** start Reading text **

We're in the house of Ronald Reagan. Every cab driver in America knew what Ronald Reagan stood for: defeat communism abroad, reduce big government at home. Can you restore that kind of unity of purpose?
Yes. Except there's not much left of the communism that Reagan was fighting. I would have to substitute terrorists for the Russians (like they did in the movies before it was politically incorrect.)
How do you unify the country the way Reagan did, a good portion of the country?
Present a clear an consistent vision of the great nation that we live in. Keep that vision in front of the people.
How do you reconcile this moral -- moral leadership kind of role of conservatism with the very libertarian strain of conservatism, the Barry Goldwater conservatism that you represent? How do you put together what he just said with what you believe in a unified national purpose?
Lead people toward freedom, individual responsibility and self reliance. I would consider that moral leadership.

** end Reading text **
** start Information shown **

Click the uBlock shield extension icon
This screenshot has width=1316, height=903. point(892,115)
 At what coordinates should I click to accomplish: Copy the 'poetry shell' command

** end Information shown **

**Problem requirements:** How would you continue the question-and-answer exchange about Ronald Reagan and conservatism from where it stops? The material above isn't needed for this.

**Response:**
What do you say to Roman Catholic bishops who would deny communion to elected officials who support abortion rights?
Nothing. It's their church they can do what they want free from interference from the government. Read the First Amendment.
Congressman Hunter, Governor Schwarzenegger -- who is here tonight -- has won the state twice by downplaying partisanship and taking centrist positions on the environment, immigration, abortion. Is that the way to win for Republicans?
Well, my name's not Hunter but I'll take this one anyway. I don't believe in taking any position just because I think it might help me win. I believe in standing on principles and the strength of my ideas. If the people agree with those ideas they will vote for me.
Do you want to keep [Karl Rove] in the White House if you get elected president as the president's chief political operative?
Why? I've got my own people. But then again it would annoy some people who are worth annoying.
Has the increased influence of Christian conservatives in your party been good for it?
Has the decreased influence of any and all faith been good for yours? Besides this is not my party - I'm just crashing here.
What's with your party and all this corruption?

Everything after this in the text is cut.